> _What to do_
Going through the listing below, tally the lines that contain the word "Open" and give only that figure.

=== Section Start ===

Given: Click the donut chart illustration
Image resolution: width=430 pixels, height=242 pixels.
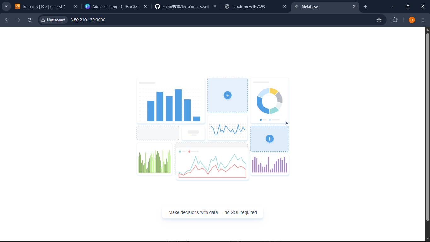Looking at the screenshot, I should 269,101.

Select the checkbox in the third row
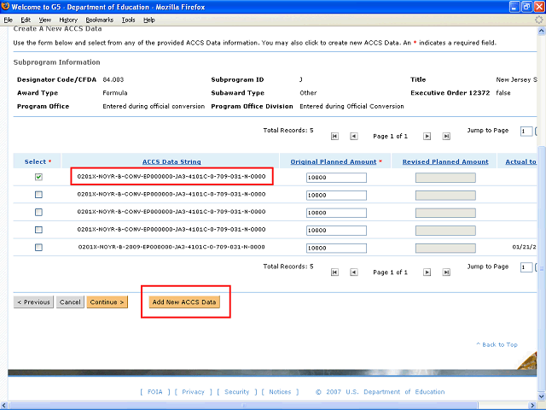(38, 212)
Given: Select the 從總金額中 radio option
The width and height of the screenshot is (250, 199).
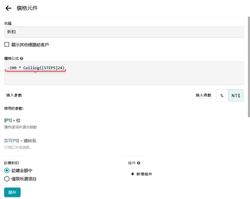Looking at the screenshot, I should (x=7, y=171).
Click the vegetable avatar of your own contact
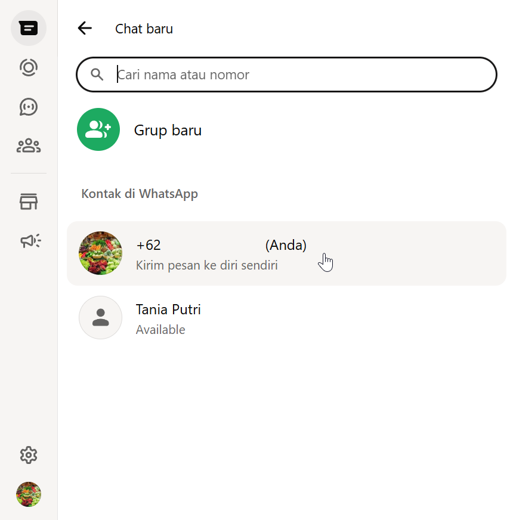 point(101,253)
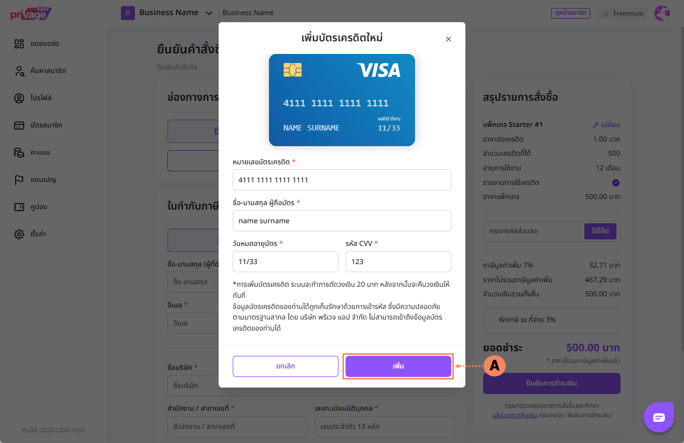Click the credit card number field

pyautogui.click(x=341, y=180)
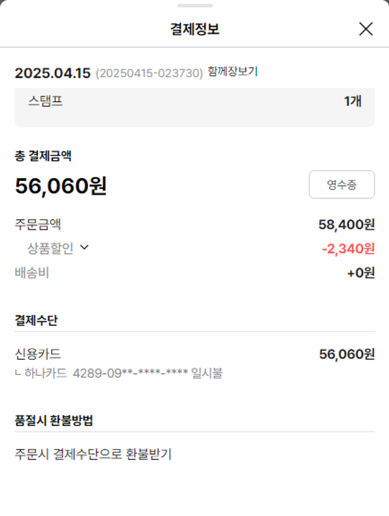
Task: Click the large 56,060원 total amount
Action: click(61, 186)
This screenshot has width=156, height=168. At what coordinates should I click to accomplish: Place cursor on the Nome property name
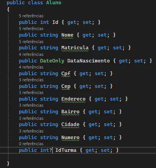tap(67, 35)
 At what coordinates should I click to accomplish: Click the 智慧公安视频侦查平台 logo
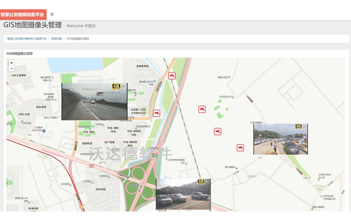tap(23, 15)
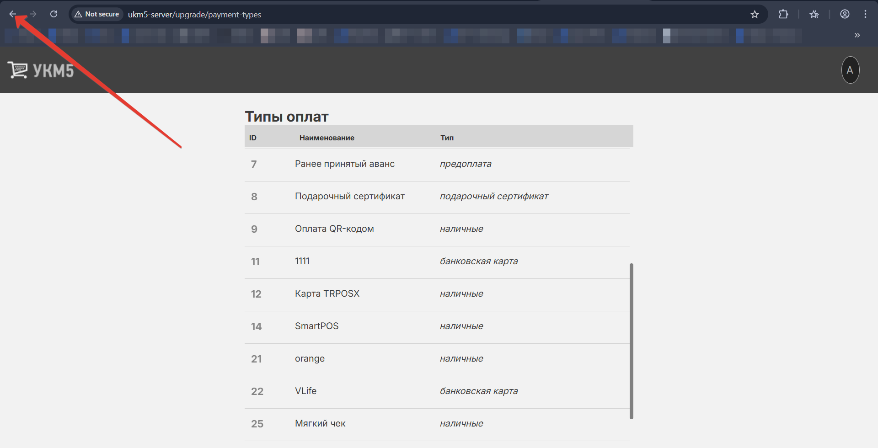
Task: Click the payment types table scrollbar
Action: (x=631, y=341)
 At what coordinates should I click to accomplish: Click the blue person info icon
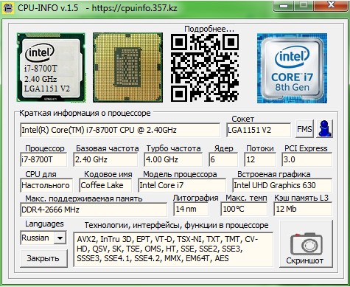324,128

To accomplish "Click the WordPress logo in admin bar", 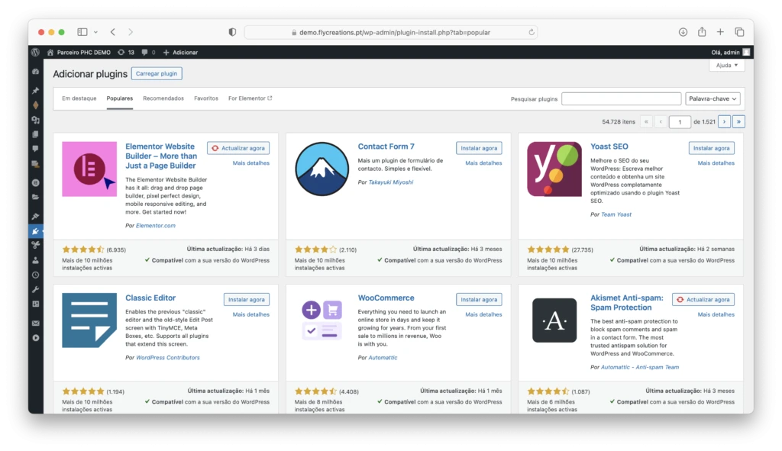I will tap(35, 53).
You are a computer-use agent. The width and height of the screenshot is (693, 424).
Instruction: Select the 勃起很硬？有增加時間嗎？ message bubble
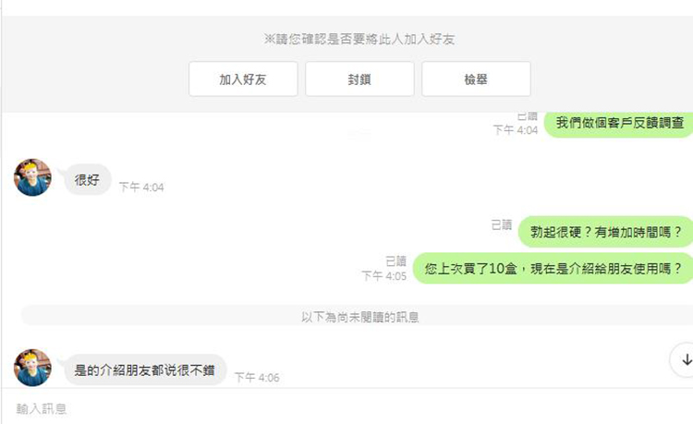(x=605, y=232)
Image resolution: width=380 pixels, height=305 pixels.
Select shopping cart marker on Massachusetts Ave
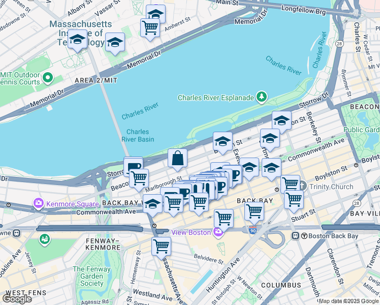coord(161,248)
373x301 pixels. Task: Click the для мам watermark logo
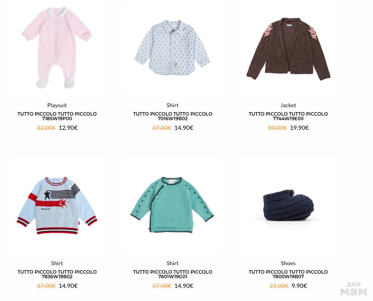[x=354, y=289]
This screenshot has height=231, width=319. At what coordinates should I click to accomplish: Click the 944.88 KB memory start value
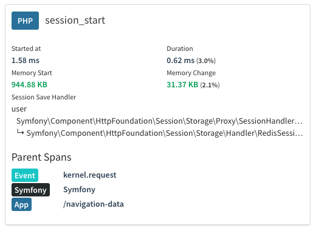coord(29,85)
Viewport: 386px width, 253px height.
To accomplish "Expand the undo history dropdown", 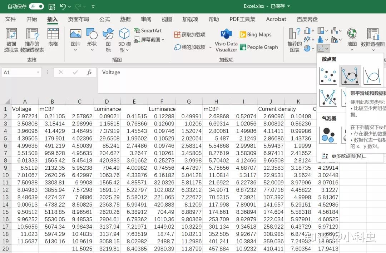I will [x=70, y=6].
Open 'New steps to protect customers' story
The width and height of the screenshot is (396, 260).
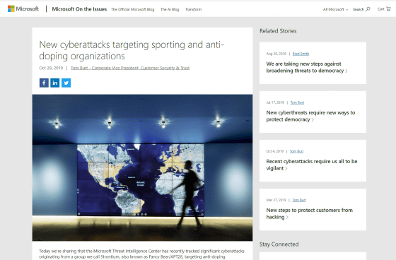click(x=310, y=213)
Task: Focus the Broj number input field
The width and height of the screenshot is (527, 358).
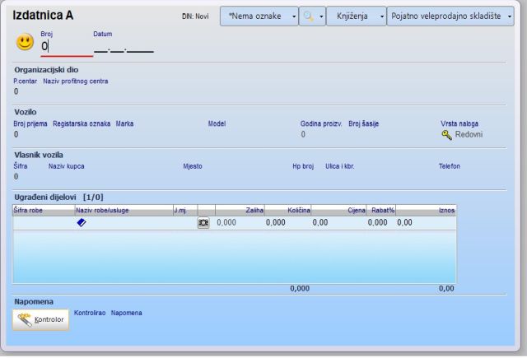Action: click(x=66, y=47)
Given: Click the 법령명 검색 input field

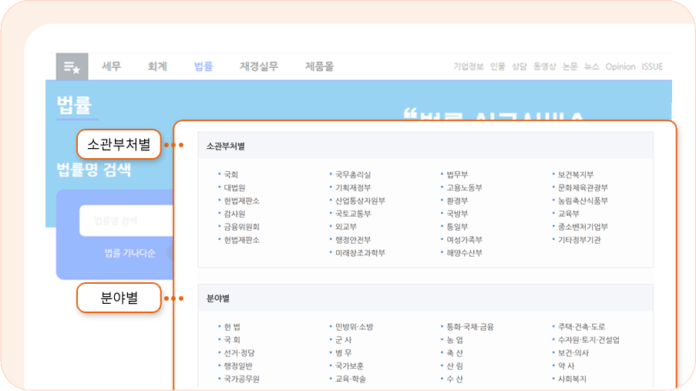Looking at the screenshot, I should (x=123, y=221).
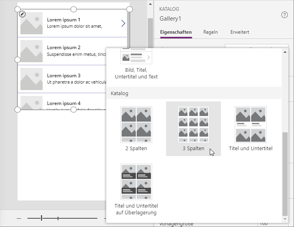Click the top-center resize handle of gallery
This screenshot has height=227, width=294.
tap(74, 9)
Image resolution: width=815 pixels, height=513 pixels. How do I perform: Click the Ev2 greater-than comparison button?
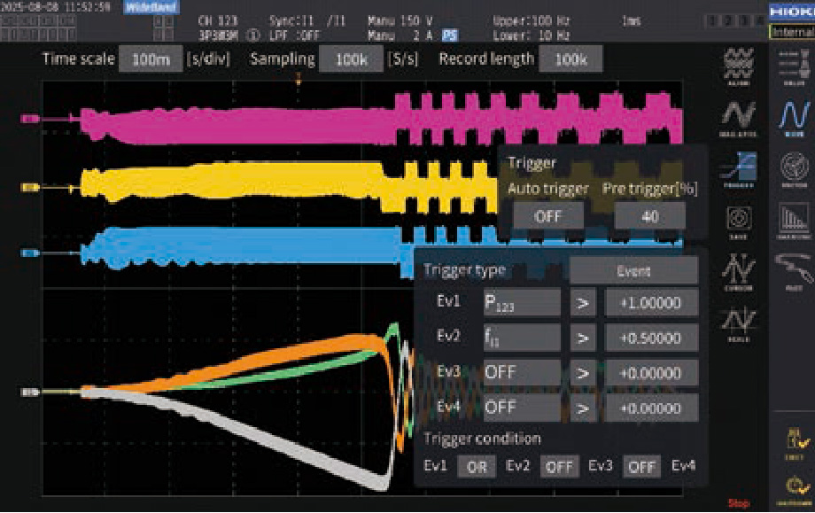pyautogui.click(x=582, y=338)

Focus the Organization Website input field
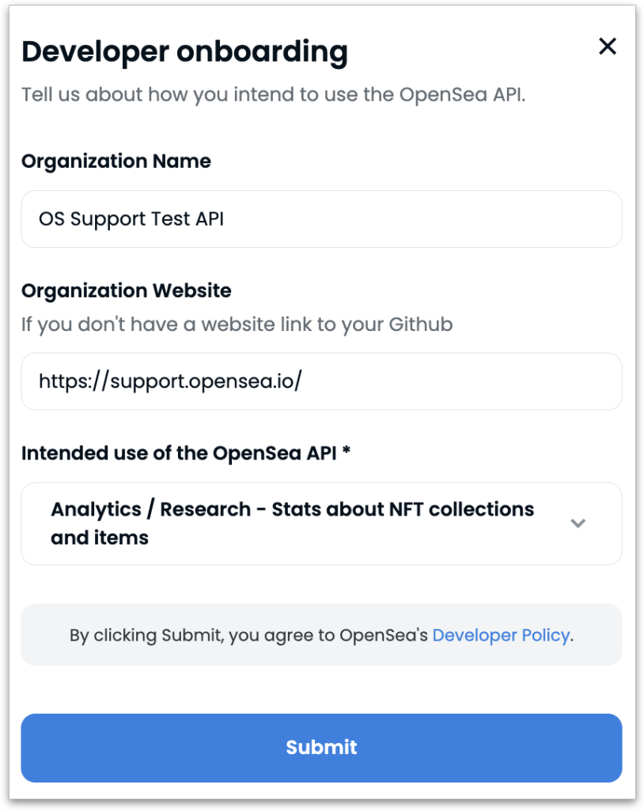click(x=321, y=382)
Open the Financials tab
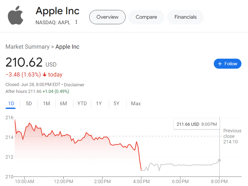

=== Section End ===

> _Answer to this problem_
2